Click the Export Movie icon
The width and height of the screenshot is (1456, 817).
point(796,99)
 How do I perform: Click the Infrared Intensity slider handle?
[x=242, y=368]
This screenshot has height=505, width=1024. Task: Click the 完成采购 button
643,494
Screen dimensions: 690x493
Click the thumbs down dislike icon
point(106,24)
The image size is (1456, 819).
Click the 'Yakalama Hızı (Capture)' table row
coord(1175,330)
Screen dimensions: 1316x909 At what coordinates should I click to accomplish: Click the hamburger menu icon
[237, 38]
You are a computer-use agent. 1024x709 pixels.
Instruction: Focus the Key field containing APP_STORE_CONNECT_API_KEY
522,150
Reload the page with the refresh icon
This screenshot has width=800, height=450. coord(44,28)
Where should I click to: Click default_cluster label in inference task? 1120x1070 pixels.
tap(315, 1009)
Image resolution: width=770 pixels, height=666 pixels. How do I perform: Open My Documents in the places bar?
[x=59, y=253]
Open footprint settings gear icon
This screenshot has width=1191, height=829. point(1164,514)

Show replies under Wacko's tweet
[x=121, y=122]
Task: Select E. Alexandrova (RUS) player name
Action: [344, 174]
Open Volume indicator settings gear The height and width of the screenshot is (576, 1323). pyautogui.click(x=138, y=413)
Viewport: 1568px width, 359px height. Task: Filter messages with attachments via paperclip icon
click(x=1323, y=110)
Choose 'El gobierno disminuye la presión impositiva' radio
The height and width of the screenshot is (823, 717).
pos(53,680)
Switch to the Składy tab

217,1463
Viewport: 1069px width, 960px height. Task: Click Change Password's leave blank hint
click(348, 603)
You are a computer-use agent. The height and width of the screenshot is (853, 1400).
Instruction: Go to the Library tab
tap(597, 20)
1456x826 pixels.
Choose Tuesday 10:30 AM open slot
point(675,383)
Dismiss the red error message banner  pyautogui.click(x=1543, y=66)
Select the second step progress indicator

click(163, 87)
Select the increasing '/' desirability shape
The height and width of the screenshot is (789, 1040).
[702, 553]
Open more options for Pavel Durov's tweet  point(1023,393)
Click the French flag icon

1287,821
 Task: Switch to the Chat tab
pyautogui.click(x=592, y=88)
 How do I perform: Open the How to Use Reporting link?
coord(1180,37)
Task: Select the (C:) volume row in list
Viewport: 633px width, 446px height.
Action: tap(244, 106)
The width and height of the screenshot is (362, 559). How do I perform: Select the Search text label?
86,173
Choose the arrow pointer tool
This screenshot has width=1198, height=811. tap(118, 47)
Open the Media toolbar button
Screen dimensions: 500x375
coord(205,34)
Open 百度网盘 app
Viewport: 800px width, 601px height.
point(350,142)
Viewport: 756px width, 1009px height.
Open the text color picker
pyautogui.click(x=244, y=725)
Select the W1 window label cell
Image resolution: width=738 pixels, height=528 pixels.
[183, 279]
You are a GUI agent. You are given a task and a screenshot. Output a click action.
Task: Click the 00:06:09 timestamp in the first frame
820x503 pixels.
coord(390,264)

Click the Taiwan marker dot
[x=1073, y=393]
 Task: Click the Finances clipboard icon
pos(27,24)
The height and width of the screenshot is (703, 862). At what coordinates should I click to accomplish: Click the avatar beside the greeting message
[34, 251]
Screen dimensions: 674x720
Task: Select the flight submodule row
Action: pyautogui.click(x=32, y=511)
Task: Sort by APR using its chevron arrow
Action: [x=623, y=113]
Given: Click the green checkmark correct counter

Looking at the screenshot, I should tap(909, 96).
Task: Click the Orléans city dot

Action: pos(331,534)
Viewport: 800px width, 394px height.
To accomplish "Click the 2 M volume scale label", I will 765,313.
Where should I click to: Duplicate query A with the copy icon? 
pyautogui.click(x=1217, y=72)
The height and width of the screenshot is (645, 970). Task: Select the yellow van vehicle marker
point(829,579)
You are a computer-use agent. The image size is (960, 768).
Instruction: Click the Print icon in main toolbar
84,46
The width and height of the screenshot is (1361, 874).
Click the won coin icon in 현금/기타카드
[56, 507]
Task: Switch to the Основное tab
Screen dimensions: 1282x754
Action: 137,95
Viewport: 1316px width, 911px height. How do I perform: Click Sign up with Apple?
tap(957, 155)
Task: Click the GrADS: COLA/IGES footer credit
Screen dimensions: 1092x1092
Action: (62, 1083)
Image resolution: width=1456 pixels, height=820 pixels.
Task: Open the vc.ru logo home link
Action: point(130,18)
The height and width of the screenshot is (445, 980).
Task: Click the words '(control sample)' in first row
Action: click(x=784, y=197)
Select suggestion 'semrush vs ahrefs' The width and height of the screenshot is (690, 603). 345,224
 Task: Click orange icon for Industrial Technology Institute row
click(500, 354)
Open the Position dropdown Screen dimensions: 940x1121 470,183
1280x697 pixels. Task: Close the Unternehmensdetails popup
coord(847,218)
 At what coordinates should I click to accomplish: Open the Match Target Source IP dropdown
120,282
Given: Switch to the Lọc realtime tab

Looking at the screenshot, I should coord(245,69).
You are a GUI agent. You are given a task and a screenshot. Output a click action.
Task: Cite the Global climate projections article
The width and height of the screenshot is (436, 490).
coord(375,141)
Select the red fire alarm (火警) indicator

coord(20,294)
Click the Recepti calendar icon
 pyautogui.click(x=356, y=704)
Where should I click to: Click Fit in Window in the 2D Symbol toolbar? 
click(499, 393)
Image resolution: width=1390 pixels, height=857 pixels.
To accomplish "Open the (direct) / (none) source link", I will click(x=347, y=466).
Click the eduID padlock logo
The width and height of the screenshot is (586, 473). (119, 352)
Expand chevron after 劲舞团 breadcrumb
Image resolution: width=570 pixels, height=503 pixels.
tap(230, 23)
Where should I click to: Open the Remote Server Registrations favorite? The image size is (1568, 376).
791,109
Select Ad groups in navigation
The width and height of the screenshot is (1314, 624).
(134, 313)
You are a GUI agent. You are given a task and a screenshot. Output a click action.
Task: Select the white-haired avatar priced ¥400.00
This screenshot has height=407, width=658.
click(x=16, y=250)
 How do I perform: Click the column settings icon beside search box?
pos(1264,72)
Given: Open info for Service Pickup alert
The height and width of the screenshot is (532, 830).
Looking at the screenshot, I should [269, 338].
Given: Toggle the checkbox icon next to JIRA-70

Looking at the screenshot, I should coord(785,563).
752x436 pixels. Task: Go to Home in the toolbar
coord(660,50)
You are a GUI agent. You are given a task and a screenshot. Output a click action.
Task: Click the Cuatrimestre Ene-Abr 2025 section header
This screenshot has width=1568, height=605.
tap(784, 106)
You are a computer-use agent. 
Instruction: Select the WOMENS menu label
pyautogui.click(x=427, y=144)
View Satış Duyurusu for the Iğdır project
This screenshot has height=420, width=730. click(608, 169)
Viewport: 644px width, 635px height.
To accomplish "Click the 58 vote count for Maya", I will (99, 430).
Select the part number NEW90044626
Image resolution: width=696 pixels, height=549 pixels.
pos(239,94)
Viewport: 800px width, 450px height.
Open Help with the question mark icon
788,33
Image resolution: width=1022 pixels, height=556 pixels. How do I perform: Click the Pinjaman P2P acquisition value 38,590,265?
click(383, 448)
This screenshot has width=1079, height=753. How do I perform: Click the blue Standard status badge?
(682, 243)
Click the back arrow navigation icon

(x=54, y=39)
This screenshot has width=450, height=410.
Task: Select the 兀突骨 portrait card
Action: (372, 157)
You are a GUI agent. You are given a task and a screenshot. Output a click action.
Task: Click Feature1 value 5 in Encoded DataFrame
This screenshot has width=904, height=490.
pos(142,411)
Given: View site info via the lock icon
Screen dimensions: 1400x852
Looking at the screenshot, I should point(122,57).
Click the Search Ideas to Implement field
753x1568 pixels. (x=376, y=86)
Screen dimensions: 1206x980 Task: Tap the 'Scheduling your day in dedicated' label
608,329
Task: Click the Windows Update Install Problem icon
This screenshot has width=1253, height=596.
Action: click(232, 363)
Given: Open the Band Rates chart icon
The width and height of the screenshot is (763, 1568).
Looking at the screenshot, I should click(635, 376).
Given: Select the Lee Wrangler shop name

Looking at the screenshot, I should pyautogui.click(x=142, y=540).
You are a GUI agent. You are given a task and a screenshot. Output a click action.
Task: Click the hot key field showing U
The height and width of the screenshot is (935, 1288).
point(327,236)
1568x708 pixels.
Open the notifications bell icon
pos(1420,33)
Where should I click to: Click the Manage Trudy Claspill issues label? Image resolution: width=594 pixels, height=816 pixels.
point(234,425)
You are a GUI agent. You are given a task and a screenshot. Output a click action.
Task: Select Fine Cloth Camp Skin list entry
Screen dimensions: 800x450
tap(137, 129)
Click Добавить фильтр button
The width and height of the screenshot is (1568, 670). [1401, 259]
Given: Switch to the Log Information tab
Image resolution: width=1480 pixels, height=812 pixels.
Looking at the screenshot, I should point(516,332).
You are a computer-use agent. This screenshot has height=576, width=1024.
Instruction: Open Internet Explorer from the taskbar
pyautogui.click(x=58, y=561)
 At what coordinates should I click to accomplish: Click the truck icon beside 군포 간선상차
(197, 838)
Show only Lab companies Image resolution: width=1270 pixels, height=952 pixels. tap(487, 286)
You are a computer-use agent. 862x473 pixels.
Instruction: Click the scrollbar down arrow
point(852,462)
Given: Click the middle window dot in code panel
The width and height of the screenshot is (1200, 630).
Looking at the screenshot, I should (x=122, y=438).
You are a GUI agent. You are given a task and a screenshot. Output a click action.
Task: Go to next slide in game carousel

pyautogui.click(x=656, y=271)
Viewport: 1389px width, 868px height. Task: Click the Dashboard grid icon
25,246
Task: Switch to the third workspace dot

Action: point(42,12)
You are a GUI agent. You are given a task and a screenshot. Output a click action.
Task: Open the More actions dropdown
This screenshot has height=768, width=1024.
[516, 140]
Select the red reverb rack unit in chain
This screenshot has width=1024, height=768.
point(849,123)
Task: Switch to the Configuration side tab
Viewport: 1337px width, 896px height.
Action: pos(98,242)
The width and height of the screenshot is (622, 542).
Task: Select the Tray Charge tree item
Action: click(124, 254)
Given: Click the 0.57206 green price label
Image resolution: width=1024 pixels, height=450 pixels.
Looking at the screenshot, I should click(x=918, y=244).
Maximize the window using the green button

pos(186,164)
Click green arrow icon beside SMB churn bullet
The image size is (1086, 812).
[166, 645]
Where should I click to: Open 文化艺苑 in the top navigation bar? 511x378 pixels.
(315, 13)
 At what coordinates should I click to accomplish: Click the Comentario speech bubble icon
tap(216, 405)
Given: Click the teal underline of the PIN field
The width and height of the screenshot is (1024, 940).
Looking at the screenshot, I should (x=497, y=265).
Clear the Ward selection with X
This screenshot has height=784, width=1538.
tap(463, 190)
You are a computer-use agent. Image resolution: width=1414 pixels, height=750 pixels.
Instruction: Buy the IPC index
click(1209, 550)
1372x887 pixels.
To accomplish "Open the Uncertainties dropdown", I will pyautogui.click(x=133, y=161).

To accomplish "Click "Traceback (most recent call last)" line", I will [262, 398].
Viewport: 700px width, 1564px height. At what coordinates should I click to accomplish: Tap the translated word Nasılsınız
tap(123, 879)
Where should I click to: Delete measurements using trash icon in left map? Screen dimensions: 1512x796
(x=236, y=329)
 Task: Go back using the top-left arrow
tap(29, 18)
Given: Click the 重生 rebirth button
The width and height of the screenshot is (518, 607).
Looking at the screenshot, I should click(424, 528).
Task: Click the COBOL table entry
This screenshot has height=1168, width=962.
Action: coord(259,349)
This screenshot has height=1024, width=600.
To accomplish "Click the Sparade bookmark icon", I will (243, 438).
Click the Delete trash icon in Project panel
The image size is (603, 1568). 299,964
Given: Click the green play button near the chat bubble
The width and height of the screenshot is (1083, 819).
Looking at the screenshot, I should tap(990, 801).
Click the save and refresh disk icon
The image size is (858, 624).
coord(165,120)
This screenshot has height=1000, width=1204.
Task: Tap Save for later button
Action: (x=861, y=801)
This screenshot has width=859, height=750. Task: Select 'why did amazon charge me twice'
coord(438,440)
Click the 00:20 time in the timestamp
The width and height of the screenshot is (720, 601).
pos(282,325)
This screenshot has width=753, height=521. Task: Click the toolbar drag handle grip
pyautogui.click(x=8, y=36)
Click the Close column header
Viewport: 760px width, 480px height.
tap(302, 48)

▶ _EXERCISE BRIEF_: What do the lines above say from the one containing "Where should I click to: Delete" down to the one containing "Given: Click the 重生 rebirth button"? Return them exactly, both end lines included, and only them.

▶ _TASK RESPONSE_:
Where should I click to: Delete measurements using trash icon in left map? Screen dimensions: 1512x796
(x=236, y=329)
 Task: Go back using the top-left arrow
tap(29, 18)
Given: Click the 重生 rebirth button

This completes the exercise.